Rachael Leigh Cook (born October 4, 1979) is an American actress and model. She has starred in the films The Baby-Sitters Club (1995), She's All That (1999), and Josie and the Pussycats (2001), and in the television series Into the West and Perception. She is also the voice behind various characters in Robot Chicken and Tifa Lockhart in the Final Fantasy series, starting with the English version of the film Final Fantasy VII: Advent Children.

Early life
Rachael Leigh Cook was born in Minneapolis, Minnesota, the daughter of Thomas Howard Cook, a social worker and former stand-up comedian, and JoAnn, a cooking instructor and weaver. She is of part-Italian descent. Cook first appeared in a public service announcement for foster care at seven years of age, and began working as a child print model at the age of 10, including nationwide advertisements for Target and appearing on the boxes of Milk-Bone dog biscuits.  She attended Clara Barton Open School, Laurel Springs School, and Minneapolis South High School.

Career

Cook began auditioning for acting work at the age of 14. She made her screen debut as an actress in the 1995 film The Baby-Sitters Club. She also played a role in the adventure film Tom and Huck, released in December 1995. In 1996, her modeling agency sent her to star in a short film, 26 Summer Street. In 1997, Cook appeared in a leading role in the film Country Justice as a 15-year-old rape victim who is impregnated by her rapist.

In 1999, Cook starred in her breakout role in the sleeper hit film She's All That, a romantic comedy that so far is the most financially successful film of her career. In 2000, she starred opposite Elijah Wood in the well-received The Bumblebee Flies Anyway. She took the lead role in 2001's Josie and the Pussycats, which turned out to be a box office failure, although it has since become a cult classic.

## Challenge 1
According to the Rachael Leigh Cook biography, in what city was she born?
## Challenge 2
Reproduce the Rachael Leigh Cook biography word for word from "In 1999, Cook" to "a cult classic.".
## Challenge 3
Name every film mentioned in the Career section of the Rachael Leigh Cook biography.

## Material supplied
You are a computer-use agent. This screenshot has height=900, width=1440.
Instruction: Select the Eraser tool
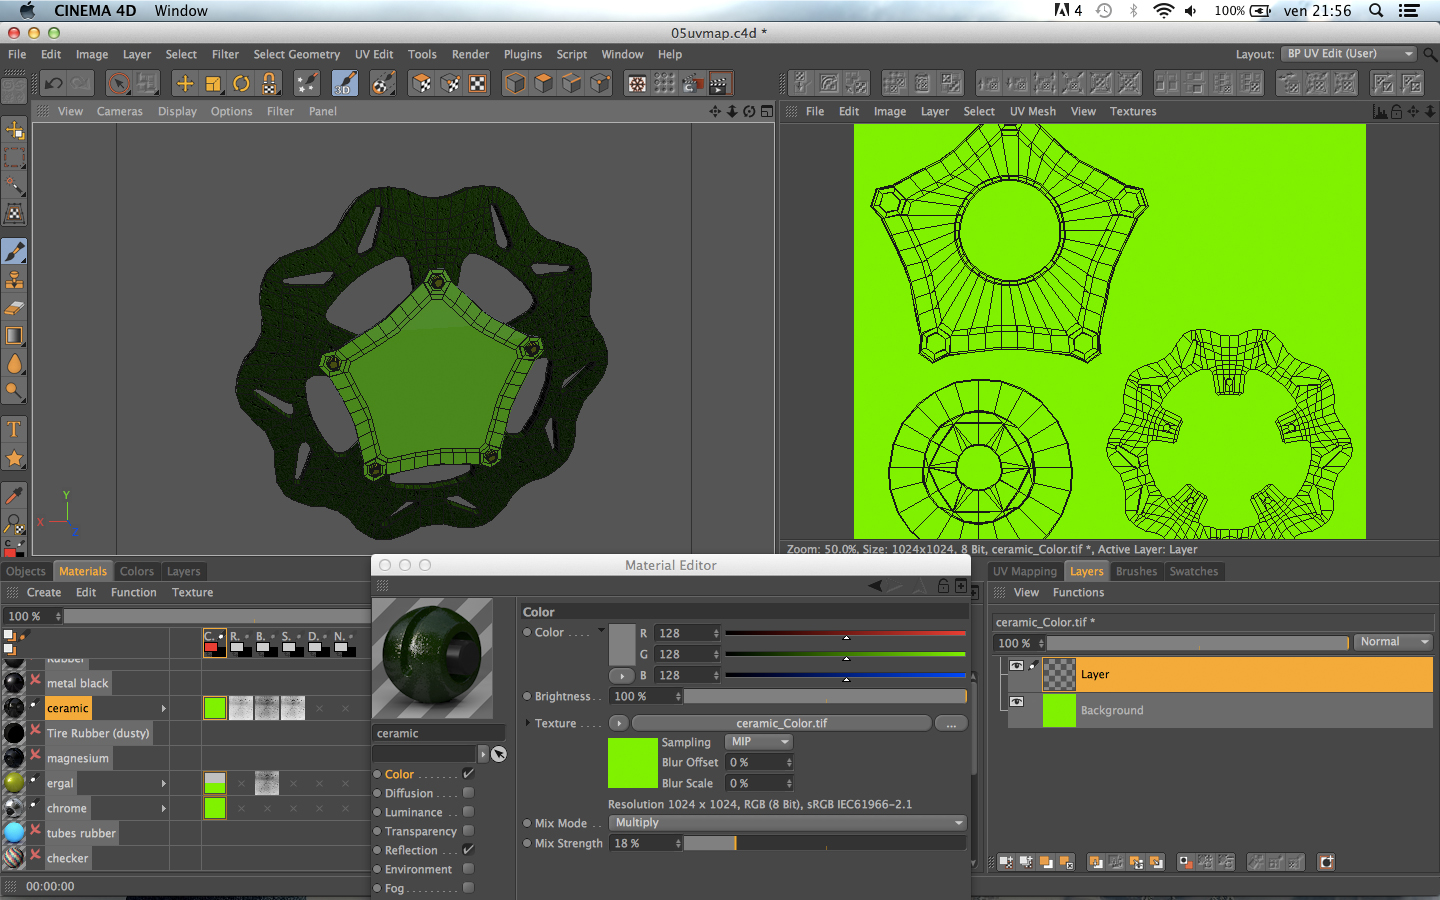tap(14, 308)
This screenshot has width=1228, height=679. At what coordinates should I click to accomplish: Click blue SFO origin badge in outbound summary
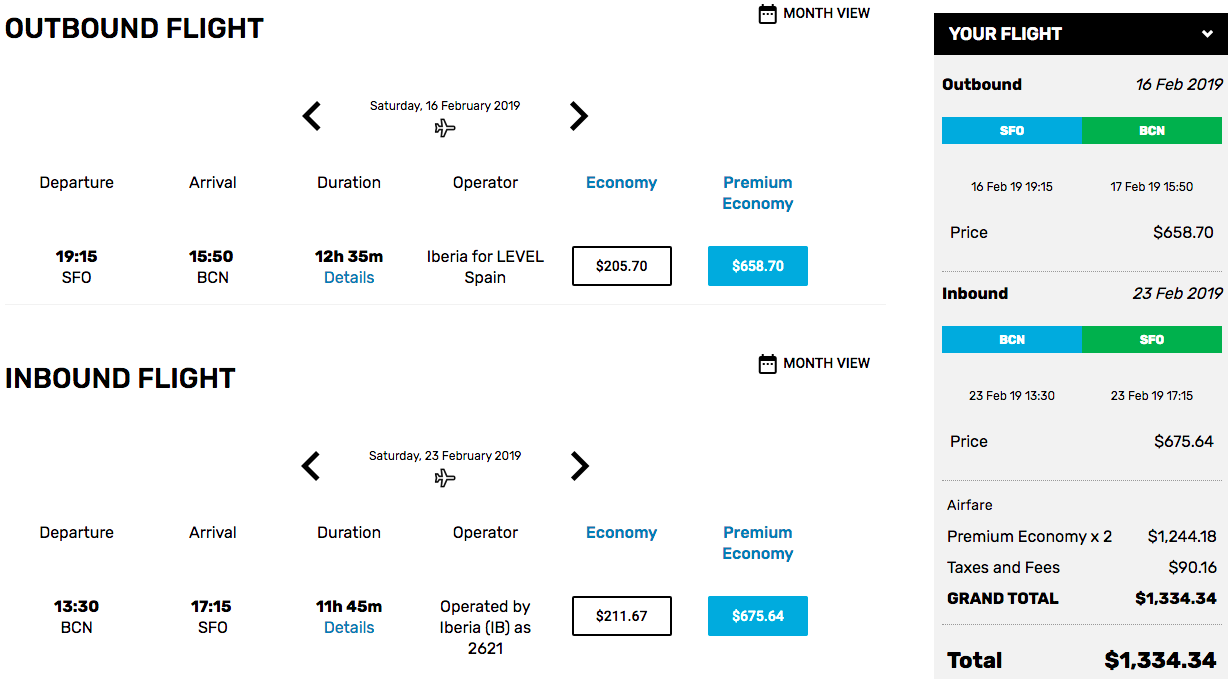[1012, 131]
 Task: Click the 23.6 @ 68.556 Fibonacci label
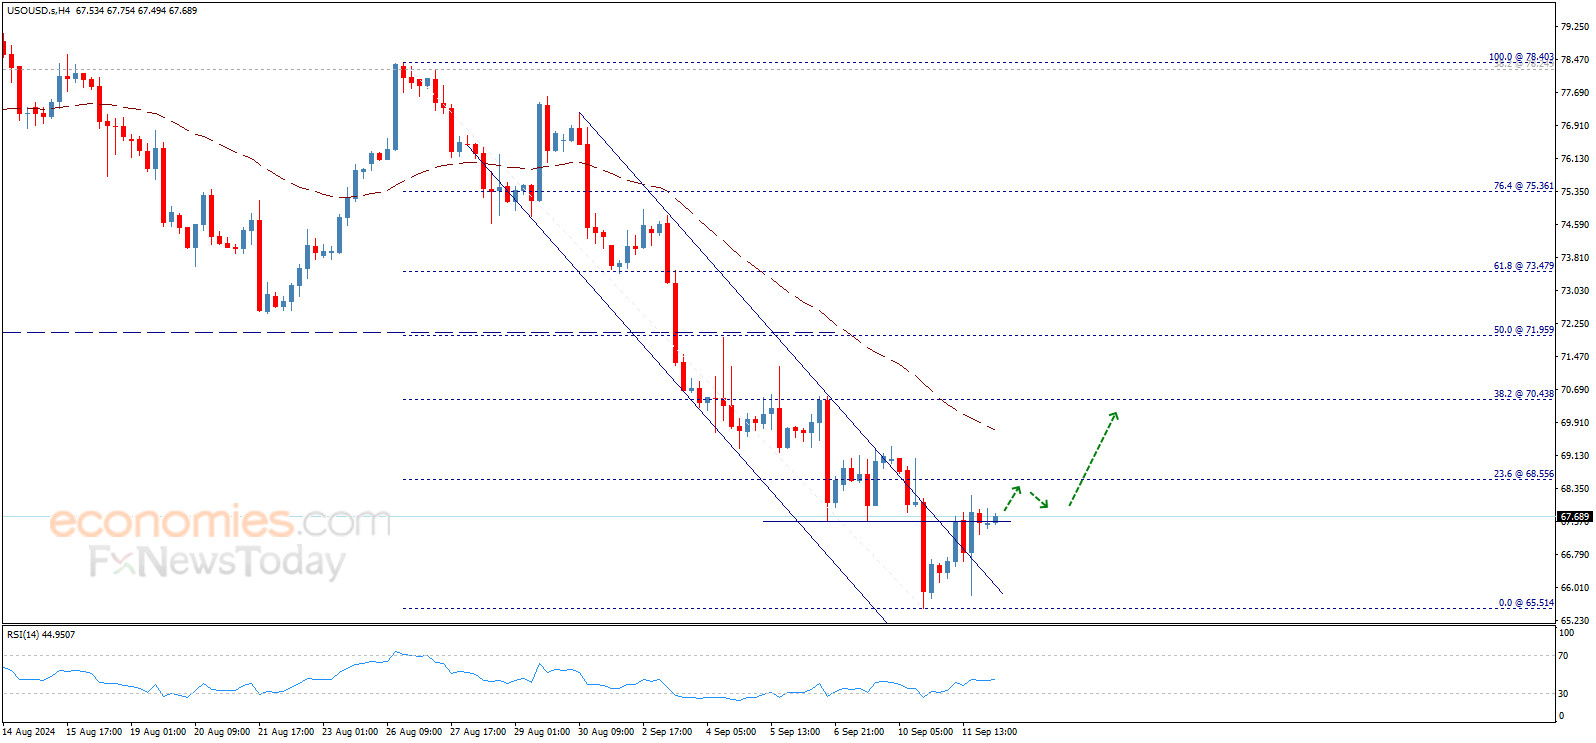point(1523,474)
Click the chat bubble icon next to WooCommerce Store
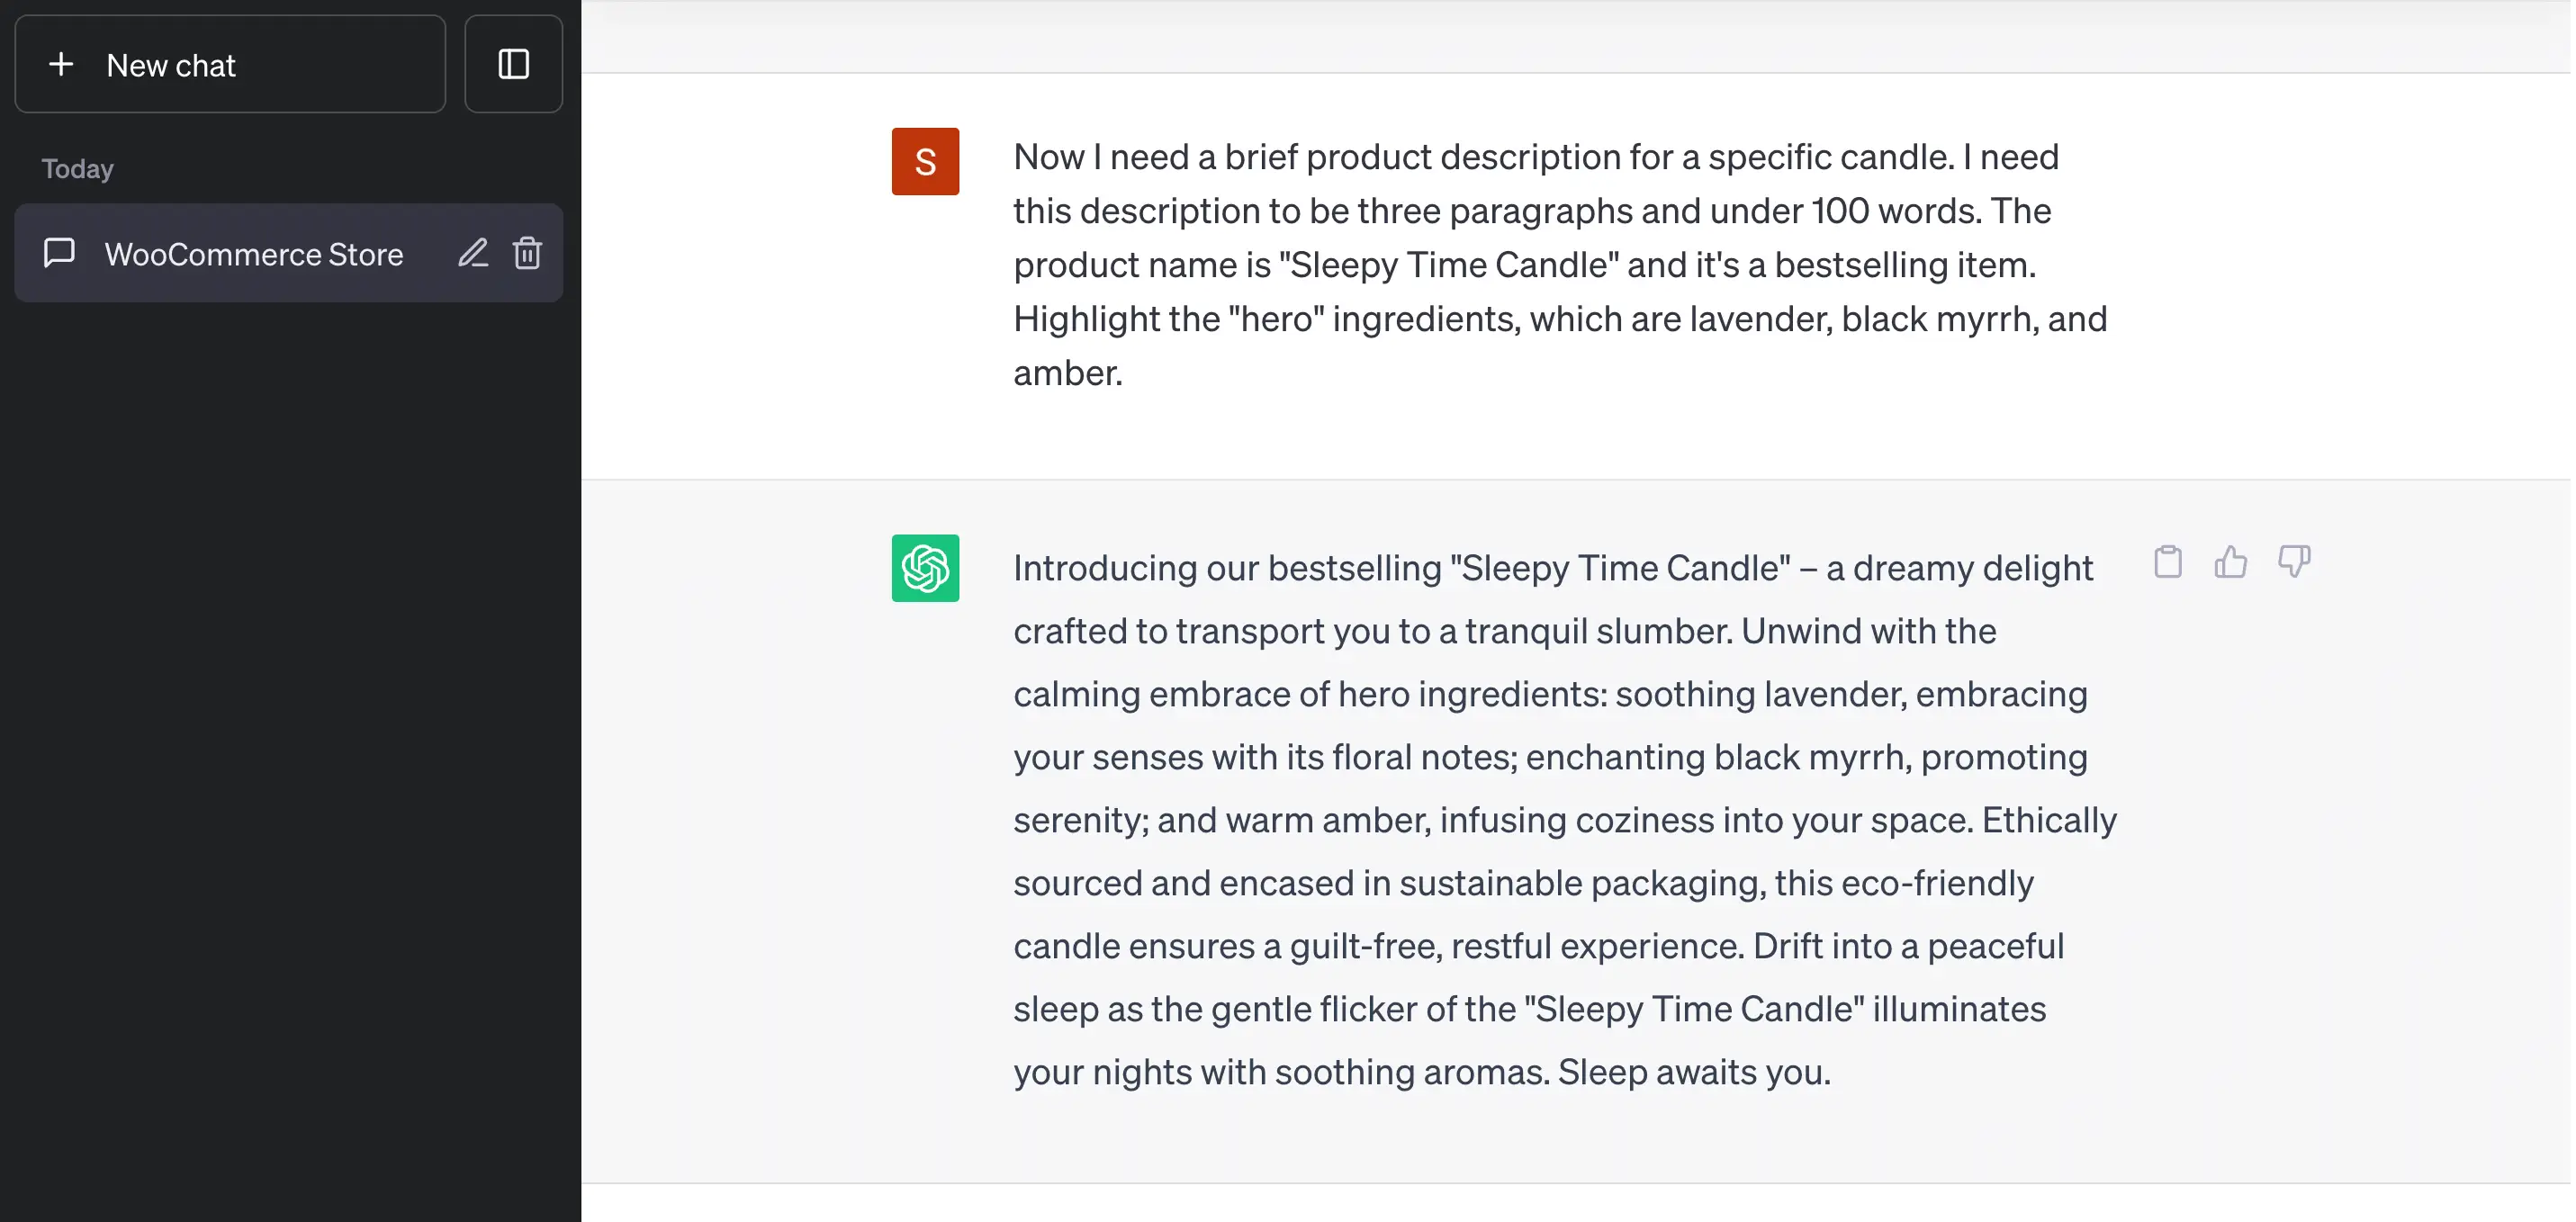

## Written answer 1
Minneapolis, Minnesota

## Written answer 2
In 1999, Cook starred in her breakout role in the sleeper hit film She's All That, a romantic comedy that so far is the most financially successful film of her career. In 2000, she starred opposite Elijah Wood in the well-received The Bumblebee Flies Anyway. She took the lead role in 2001's Josie and the Pussycats, which turned out to be a box office failure, although it has since become a cult classic.

## Written answer 3
The Baby-Sitters Club, Tom and Huck, 26 Summer Street, Country Justice, She's All That, The Bumblebee Flies Anyway, Josie and the Pussycats